• [Record set]:
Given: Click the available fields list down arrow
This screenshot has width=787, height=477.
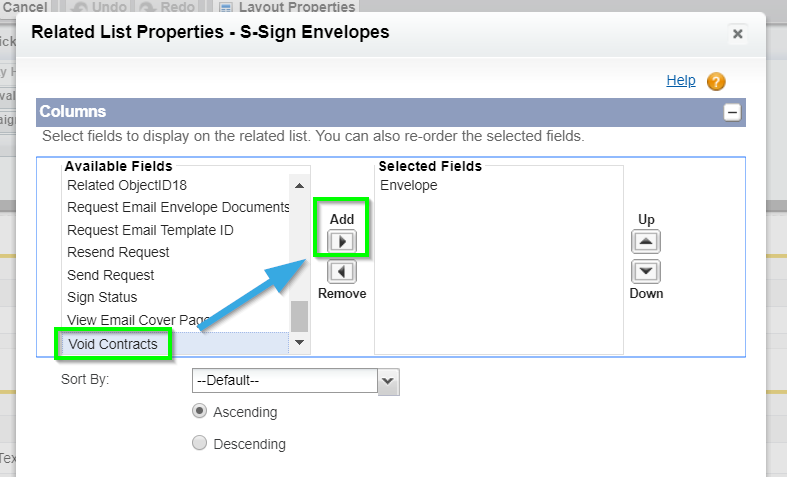Looking at the screenshot, I should coord(300,342).
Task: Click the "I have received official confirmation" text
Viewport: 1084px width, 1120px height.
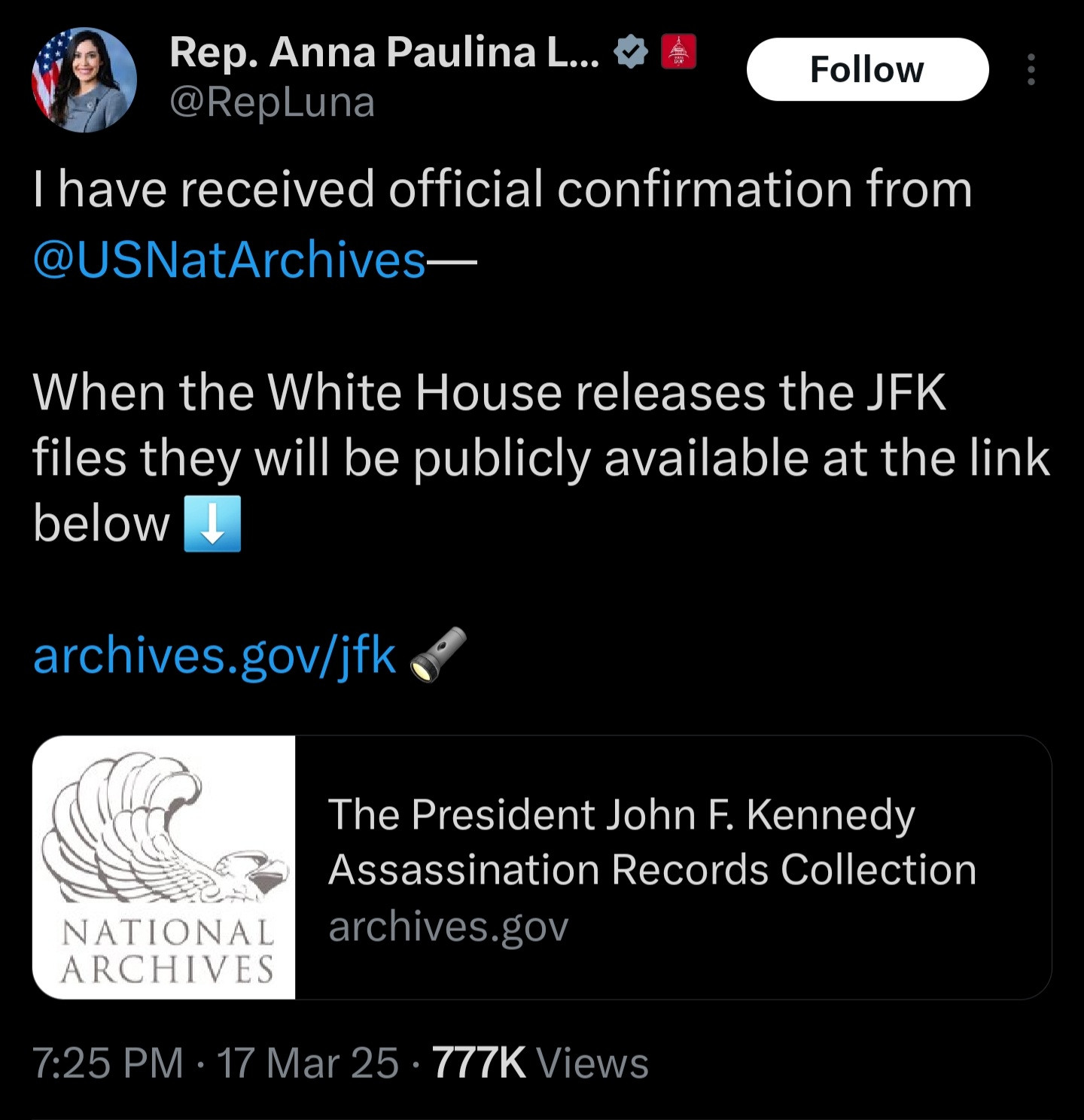Action: pos(502,189)
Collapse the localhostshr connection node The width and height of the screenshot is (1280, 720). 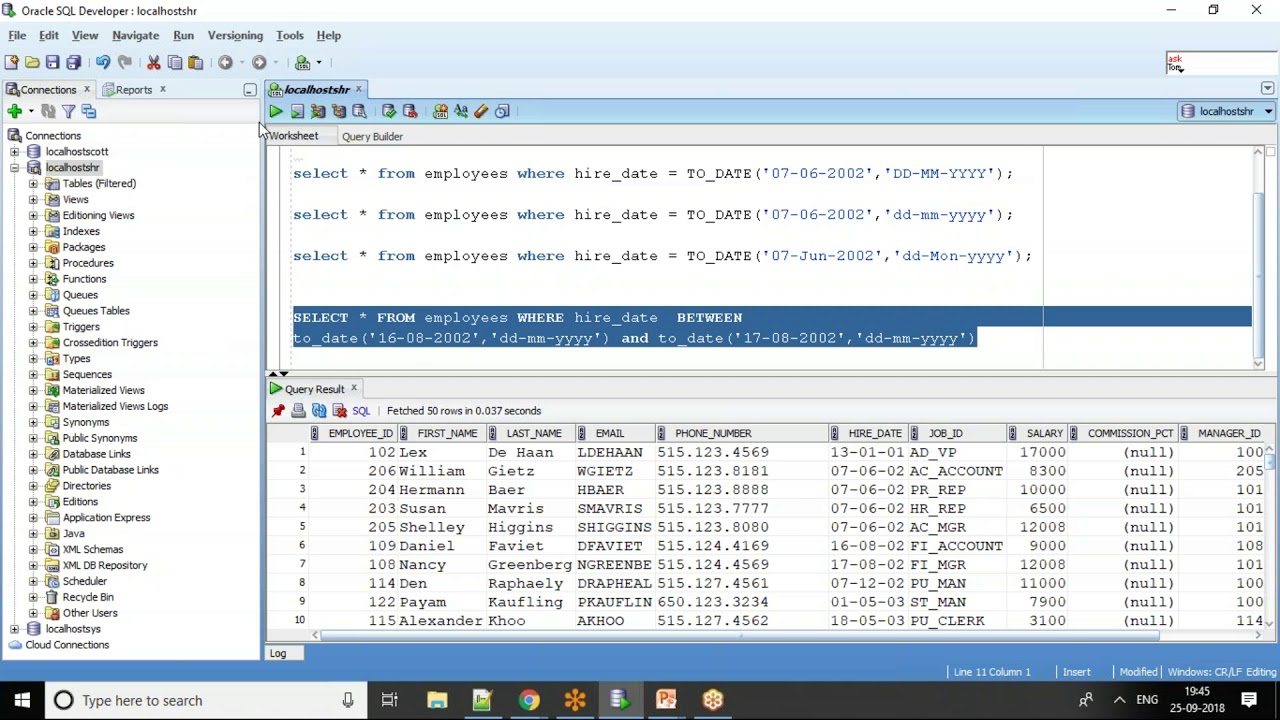pos(14,168)
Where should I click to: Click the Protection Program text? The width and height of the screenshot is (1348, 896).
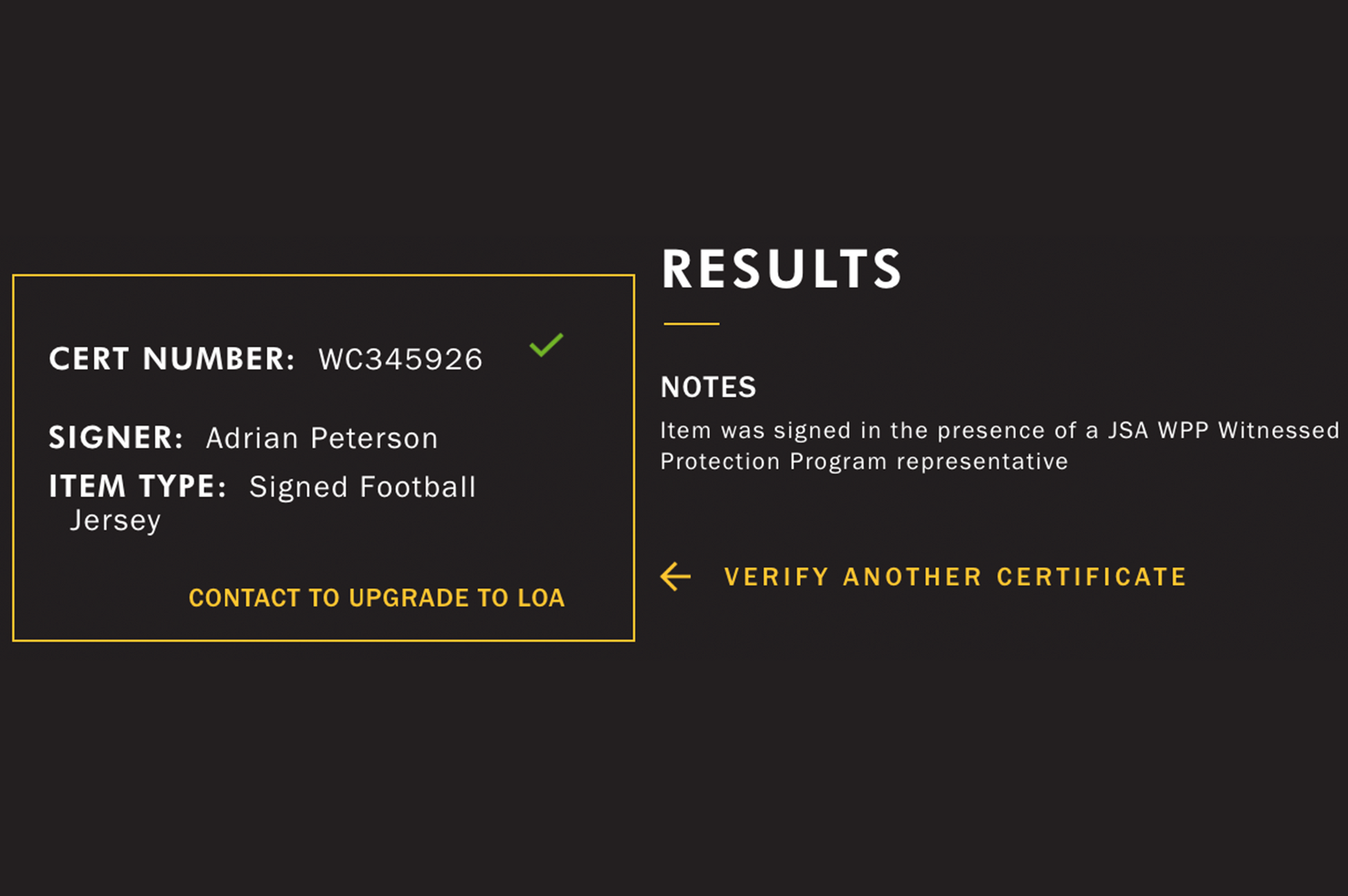pyautogui.click(x=773, y=462)
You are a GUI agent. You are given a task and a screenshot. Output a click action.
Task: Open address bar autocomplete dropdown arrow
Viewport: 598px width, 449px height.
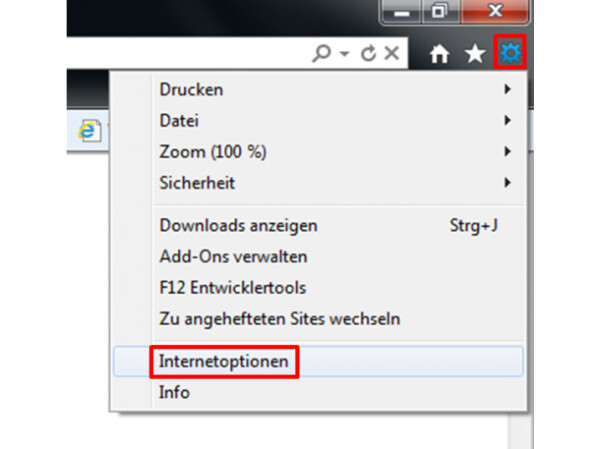pyautogui.click(x=344, y=53)
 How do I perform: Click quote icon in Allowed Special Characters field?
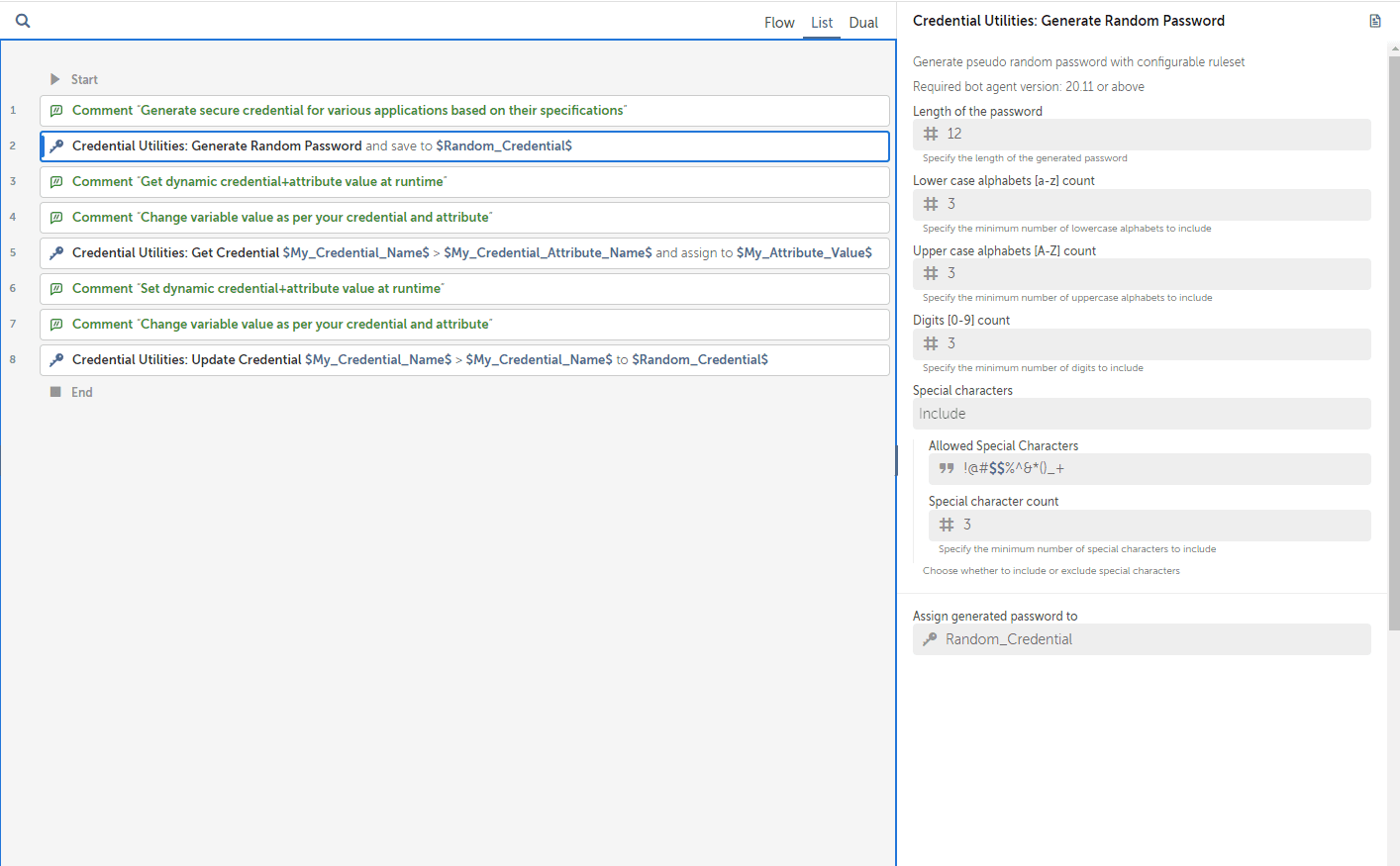pos(947,468)
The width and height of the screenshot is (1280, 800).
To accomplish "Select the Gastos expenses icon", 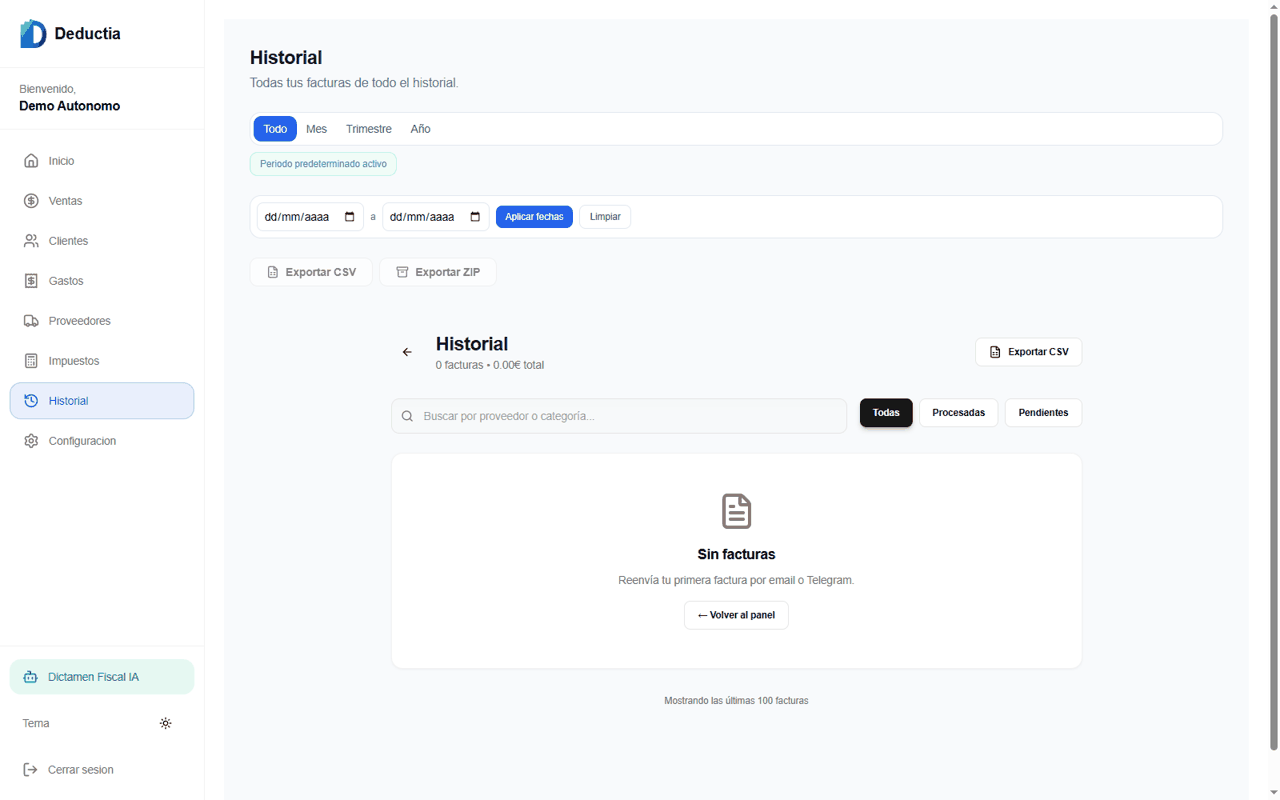I will 31,280.
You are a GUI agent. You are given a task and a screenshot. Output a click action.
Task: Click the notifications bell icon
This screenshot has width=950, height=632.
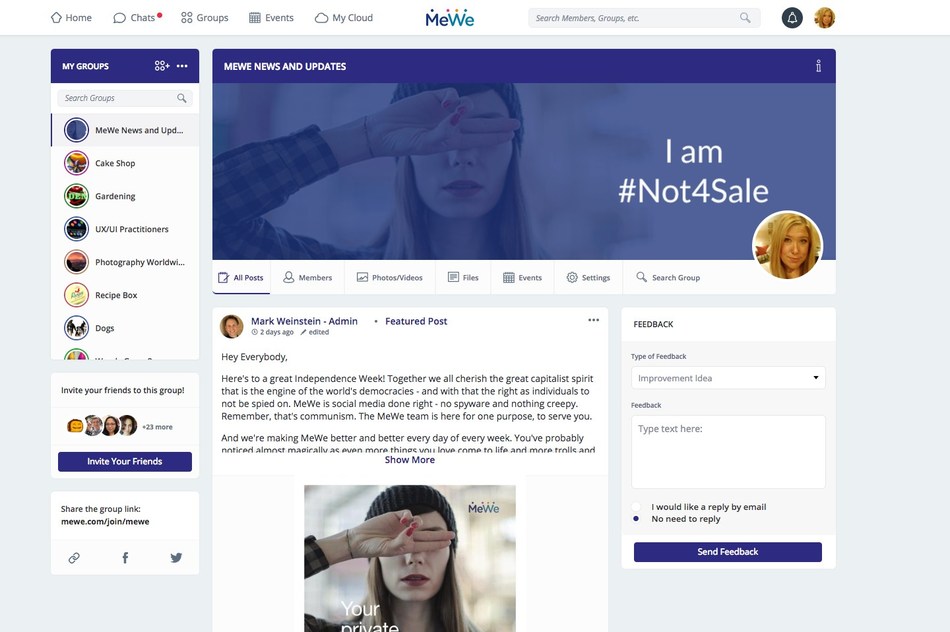[792, 18]
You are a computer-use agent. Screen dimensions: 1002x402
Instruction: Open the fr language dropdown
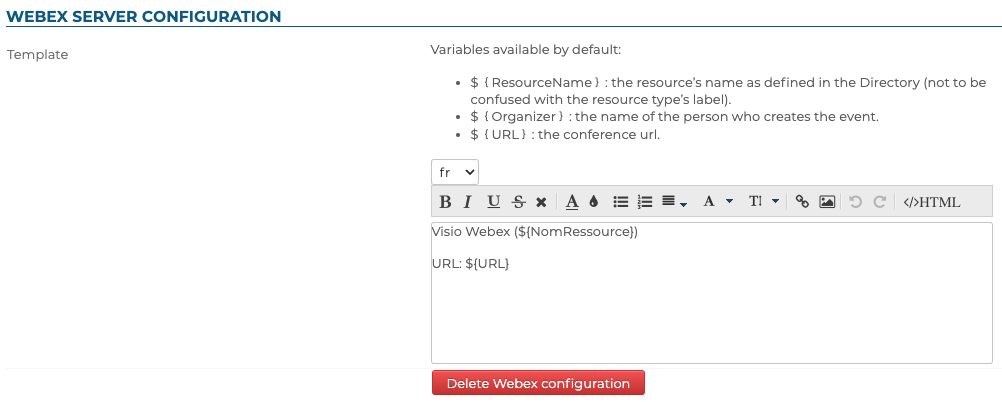[x=455, y=172]
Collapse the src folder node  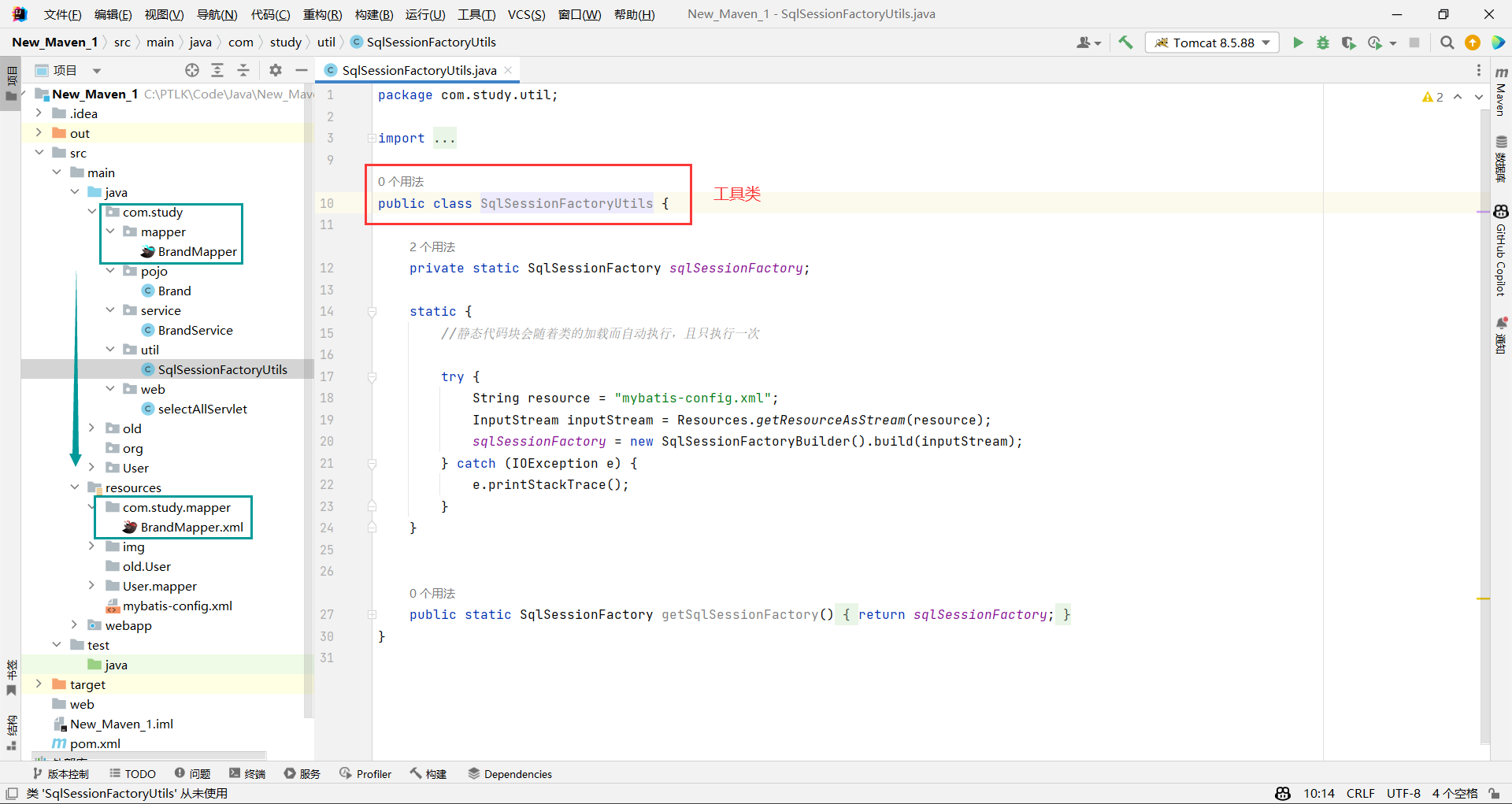pos(39,153)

• [Aim of the task]:
Reproduce everything from the start of the records above down to and including the line containing "Action: pos(502,189)", leaving out the pictures.

• [Solution]:
Given: Click the available fields list down arrow
This screenshot has width=787, height=477.
Looking at the screenshot, I should coord(300,342).
Task: Click the "I have received official confirmation" text
Viewport: 1084px width, 1120px height.
Action: pos(502,189)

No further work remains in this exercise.